Let $\Omega $ a smooth domain and $u\in H^1(\Omega )$. Prove that $$|u|\in H^1(\Omega ).$$
The proof goes as following : We define $$v_\varepsilon=\sqrt{\varepsilon+u^2}.$$ Then by the chain rule $$\nabla v_\varepsilon=\frac{u\nabla u}{\sqrt{\varepsilon+u^2}},$$ and $$v_\varepsilon\to |u|\quad \text{and}\quad \nabla v_\varepsilon=\frac{u\nabla u}{\sqrt{\varepsilon+v^2}}\to \frac{u}{|u|}\nabla u$$ in $L^2(\Omega )$. The claim follow.
Questions
1) $\Omega $ is not supposed bounded. So why $\sqrt{\varepsilon+u^2}\in L^2(\Omega )$ ? Isn't it wrong ? To me $\int_\Omega v_\varepsilon^2=\int_\Omega (\varepsilon+u^2)$ and there is no reason for it to be finite.
2) If $v_\varepsilon$ is indeed in $L^2(\Omega )$ then why $$v_\varepsilon\to |u|\quad \text{and}\quad \nabla v_\varepsilon=\frac{u\nabla u}{\sqrt{\varepsilon+v^2}}\to \frac{u}{|u|}\nabla u$$ in $L^2(\Omega )$ give us $|u|\in H^1(\Omega )$ ?
Ad 2. More precisely, we have the following convergence in $L^2(\Omega)$: $$ v_\varepsilon \to |u|, $$ $$ \nabla v_\varepsilon \to V := \begin{cases} \operatorname{sgn} (u) \nabla u & \text{where } u \neq 0 \\ 0 & \text{where } u=0 \end{cases}. $$ We only need to check the definition of weak derivatives.
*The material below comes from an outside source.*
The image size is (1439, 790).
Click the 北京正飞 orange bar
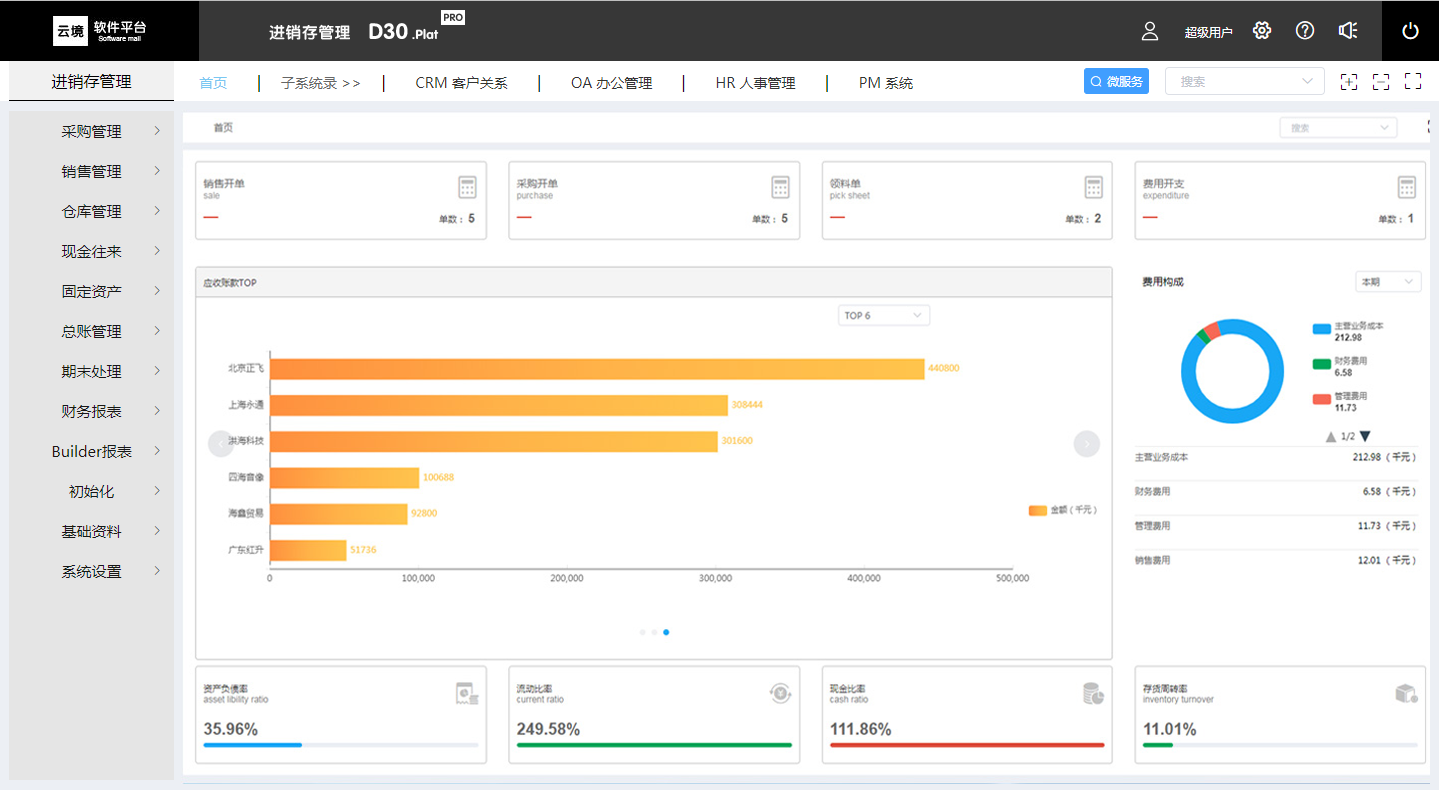coord(597,369)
For any test function $\varphi \in C_c^\infty(\Omega,\mathbb R^n)$ $$ \int_\Omega v_\varepsilon \operatorname{div} \varphi = - \int_\Omega \nabla v_\varepsilon \varphi, $$ in the limit $$ \int_\Omega |u| \operatorname{div} \varphi = - \int_\Omega V \varphi. $$ This proves that $V$ is the weak gradient of $|u|$. Since $V \in L^2(\Omega)$, this means $u \in H^1(\Omega)$.
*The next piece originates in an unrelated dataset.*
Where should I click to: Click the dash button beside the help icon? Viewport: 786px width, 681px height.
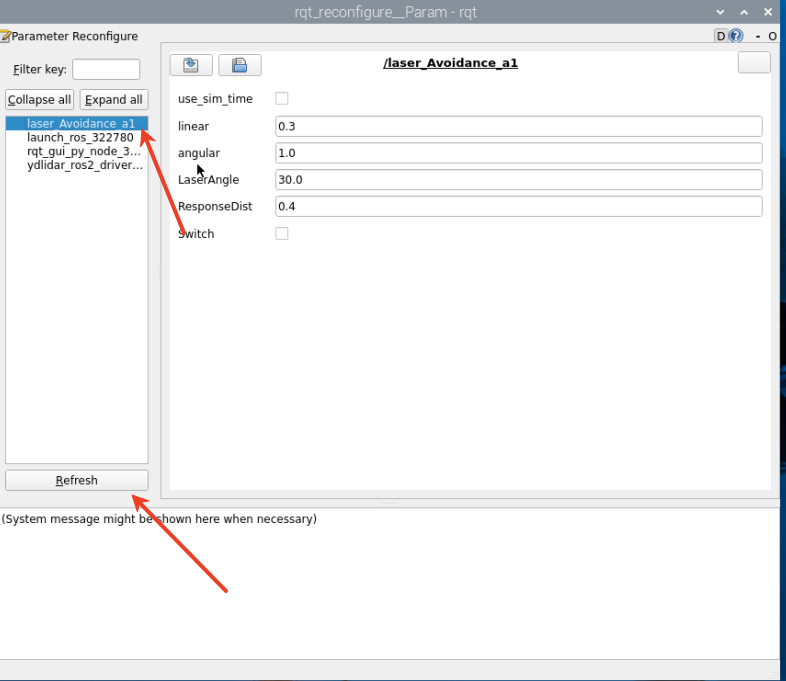tap(758, 36)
Ad 1. This indeed doesn't work for unbounded $\Omega$. One can repeat the reasoning for any bounded subdomain $\Omega' \subseteq \Omega$ instead. This way, we get $|u| \in H^1(\Omega')$ with $\nabla |u| = V$ in $\Omega'$. Since $V$ lies in $L^2(\Omega)$, the same conclusion holds also for $\Omega$.